→ Data

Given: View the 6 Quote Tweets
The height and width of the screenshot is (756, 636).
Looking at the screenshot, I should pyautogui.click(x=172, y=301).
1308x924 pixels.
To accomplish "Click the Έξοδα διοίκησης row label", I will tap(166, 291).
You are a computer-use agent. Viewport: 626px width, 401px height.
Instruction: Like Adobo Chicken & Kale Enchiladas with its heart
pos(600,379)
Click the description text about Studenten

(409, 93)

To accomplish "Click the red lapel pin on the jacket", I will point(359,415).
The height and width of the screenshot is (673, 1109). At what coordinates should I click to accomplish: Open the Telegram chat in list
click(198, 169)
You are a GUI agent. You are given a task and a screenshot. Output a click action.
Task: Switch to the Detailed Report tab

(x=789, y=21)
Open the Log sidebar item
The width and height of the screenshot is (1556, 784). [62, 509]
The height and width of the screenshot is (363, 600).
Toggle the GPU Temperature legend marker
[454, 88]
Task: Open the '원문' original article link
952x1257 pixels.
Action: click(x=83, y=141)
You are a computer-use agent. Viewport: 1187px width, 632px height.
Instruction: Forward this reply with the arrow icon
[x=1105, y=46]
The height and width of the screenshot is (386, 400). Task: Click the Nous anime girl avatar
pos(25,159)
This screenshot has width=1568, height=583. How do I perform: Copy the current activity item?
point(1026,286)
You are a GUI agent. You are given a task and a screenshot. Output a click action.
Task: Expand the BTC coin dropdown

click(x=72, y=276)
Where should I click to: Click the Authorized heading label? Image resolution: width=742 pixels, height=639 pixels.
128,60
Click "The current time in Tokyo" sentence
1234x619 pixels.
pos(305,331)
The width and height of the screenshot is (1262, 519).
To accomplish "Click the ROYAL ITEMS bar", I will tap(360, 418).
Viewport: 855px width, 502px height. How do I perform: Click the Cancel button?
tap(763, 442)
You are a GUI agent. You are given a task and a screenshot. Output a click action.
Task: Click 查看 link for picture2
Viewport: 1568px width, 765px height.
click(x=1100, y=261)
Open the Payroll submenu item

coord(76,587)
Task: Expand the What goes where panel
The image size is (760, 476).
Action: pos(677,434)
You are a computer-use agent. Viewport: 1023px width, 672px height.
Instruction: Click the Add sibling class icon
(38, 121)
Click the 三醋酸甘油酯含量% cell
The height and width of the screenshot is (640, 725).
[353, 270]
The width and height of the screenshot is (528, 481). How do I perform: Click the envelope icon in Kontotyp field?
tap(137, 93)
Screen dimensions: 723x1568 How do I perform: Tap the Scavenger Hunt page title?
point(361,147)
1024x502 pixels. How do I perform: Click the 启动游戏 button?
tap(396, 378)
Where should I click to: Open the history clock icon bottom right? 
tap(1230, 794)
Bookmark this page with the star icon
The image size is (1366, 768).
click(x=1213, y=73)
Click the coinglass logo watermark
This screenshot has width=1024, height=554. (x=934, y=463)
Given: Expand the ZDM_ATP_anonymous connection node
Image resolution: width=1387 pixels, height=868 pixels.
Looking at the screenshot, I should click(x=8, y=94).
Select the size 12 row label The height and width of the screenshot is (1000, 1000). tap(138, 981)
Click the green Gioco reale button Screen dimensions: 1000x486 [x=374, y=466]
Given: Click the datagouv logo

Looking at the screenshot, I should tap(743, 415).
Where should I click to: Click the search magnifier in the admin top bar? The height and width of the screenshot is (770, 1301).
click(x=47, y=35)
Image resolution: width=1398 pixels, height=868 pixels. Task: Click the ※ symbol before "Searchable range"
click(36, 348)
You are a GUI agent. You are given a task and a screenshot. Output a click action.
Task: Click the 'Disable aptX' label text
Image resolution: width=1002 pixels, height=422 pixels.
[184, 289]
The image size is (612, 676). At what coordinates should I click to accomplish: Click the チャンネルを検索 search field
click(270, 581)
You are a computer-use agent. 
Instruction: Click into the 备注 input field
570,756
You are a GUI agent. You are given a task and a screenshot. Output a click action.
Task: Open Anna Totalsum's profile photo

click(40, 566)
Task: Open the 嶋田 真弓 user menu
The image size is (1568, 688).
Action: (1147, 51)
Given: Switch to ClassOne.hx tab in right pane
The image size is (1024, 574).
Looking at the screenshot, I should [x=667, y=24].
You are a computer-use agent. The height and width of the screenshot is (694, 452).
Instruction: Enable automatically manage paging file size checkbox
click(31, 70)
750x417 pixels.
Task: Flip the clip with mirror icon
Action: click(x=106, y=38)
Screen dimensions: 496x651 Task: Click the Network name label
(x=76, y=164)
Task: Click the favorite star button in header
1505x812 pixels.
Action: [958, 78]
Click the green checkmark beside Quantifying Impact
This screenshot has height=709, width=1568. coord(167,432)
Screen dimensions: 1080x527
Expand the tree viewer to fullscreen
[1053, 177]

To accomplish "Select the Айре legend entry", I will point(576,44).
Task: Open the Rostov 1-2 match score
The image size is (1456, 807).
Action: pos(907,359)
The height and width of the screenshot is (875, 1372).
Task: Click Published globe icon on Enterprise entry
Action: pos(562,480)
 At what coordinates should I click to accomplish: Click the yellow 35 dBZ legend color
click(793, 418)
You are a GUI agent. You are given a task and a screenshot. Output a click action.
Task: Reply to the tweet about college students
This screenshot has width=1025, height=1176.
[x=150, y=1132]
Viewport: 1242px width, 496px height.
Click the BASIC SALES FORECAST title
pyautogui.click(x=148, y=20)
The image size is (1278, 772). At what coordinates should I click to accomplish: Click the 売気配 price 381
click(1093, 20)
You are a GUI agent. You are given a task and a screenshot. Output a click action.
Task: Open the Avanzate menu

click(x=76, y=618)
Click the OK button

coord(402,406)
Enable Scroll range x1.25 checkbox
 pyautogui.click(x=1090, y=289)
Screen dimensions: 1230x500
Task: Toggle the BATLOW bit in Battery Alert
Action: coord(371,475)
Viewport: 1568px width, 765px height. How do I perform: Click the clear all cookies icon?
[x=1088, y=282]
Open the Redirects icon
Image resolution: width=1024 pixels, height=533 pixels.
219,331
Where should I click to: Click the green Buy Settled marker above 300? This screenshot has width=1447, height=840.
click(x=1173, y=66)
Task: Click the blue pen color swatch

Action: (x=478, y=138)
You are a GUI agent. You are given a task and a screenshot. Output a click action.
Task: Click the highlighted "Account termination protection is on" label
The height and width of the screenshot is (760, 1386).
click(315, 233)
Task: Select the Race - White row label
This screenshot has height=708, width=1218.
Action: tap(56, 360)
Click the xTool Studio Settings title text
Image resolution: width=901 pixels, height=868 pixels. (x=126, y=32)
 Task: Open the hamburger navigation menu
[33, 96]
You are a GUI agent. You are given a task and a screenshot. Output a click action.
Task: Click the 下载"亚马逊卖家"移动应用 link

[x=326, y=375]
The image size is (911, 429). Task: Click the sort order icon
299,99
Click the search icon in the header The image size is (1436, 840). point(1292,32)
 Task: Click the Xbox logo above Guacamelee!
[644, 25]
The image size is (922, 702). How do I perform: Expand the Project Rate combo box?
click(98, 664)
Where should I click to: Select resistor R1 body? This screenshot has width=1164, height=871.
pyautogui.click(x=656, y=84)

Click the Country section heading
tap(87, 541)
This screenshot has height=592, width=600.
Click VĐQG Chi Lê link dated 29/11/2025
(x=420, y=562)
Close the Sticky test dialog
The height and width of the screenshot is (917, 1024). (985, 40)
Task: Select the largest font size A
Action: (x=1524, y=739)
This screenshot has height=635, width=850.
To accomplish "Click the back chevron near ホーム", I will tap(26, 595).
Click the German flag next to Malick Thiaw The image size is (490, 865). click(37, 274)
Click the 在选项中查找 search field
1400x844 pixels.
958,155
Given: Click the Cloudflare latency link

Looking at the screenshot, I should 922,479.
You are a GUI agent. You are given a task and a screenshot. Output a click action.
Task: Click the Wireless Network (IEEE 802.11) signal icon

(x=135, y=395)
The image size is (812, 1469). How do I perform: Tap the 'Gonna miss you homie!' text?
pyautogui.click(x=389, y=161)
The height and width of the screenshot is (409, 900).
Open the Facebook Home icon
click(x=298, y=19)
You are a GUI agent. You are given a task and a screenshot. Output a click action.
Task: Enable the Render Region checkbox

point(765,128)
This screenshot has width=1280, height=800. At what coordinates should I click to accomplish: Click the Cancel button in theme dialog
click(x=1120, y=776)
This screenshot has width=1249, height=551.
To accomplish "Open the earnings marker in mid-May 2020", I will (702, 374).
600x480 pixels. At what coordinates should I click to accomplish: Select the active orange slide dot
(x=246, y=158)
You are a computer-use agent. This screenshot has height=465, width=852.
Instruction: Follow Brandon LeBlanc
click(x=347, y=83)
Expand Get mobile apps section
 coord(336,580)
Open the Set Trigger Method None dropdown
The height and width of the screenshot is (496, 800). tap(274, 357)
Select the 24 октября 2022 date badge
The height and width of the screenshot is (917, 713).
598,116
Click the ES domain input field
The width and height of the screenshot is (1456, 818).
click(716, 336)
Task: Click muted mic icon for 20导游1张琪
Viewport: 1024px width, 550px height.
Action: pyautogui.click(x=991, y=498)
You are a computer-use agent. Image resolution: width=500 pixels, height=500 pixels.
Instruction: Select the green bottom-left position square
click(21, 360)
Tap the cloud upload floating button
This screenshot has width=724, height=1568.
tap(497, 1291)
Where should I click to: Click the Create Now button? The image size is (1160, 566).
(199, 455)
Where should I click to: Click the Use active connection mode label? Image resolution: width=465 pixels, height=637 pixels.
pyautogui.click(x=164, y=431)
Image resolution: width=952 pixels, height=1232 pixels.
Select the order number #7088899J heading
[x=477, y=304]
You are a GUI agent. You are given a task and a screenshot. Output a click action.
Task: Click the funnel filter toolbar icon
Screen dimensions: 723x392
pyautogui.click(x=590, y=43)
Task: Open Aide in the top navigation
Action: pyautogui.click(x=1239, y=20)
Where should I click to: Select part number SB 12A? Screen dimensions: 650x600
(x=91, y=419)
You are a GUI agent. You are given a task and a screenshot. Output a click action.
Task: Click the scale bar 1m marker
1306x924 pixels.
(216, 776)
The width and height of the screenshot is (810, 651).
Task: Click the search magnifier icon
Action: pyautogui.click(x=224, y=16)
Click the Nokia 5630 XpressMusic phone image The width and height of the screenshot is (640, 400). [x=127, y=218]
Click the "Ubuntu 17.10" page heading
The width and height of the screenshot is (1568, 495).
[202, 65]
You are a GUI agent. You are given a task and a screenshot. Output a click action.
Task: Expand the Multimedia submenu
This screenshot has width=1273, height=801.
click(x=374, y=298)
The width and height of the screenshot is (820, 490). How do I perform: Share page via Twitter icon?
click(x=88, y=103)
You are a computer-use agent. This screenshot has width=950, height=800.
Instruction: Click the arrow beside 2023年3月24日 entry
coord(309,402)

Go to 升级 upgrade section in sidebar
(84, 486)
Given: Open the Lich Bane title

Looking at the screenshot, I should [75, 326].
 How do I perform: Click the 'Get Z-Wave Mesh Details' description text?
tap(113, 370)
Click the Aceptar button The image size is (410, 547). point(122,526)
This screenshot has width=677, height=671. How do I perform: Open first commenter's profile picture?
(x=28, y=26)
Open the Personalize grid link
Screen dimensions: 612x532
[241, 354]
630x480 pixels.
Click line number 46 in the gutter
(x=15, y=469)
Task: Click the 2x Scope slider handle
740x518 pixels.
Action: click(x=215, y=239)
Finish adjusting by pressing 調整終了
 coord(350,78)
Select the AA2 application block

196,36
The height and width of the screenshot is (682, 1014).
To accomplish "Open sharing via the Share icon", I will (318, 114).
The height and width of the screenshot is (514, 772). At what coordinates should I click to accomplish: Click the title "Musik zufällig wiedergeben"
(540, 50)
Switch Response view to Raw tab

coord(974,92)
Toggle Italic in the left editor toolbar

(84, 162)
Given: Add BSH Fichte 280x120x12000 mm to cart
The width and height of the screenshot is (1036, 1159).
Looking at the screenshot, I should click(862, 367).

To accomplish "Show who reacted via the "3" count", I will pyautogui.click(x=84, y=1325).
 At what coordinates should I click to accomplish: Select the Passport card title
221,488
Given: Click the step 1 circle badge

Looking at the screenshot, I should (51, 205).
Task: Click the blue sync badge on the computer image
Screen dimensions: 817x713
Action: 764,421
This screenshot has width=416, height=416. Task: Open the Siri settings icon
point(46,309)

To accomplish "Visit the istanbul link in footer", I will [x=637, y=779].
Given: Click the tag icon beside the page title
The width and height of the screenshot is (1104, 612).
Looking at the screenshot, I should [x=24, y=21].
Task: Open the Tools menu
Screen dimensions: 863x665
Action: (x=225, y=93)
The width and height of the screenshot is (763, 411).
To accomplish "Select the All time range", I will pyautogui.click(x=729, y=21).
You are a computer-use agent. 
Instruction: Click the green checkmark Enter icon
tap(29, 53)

→ Instructions for the task
Where a line in the listing above contains "computer", copy that line.

→ Solution
You are a computer-use agent. Viewport: 626px width, 401px height.
You are a computer-use agent. Viewport: 1187px width, 632px height.
You are a computer-use agent. Viewport: 1023px width, 672px height.
You are a computer-use agent. 
You are a computer-use agent. The height and width of the screenshot is (694, 452).
You are a computer-use agent. This screenshot has height=465, width=852.
You are a computer-use agent. Image resolution: width=500 pixels, height=500 pixels.
You are a computer-use agent. This screenshot has width=950, height=800.
Task: Click the blue sync badge on the computer image
You are a computer-use agent. 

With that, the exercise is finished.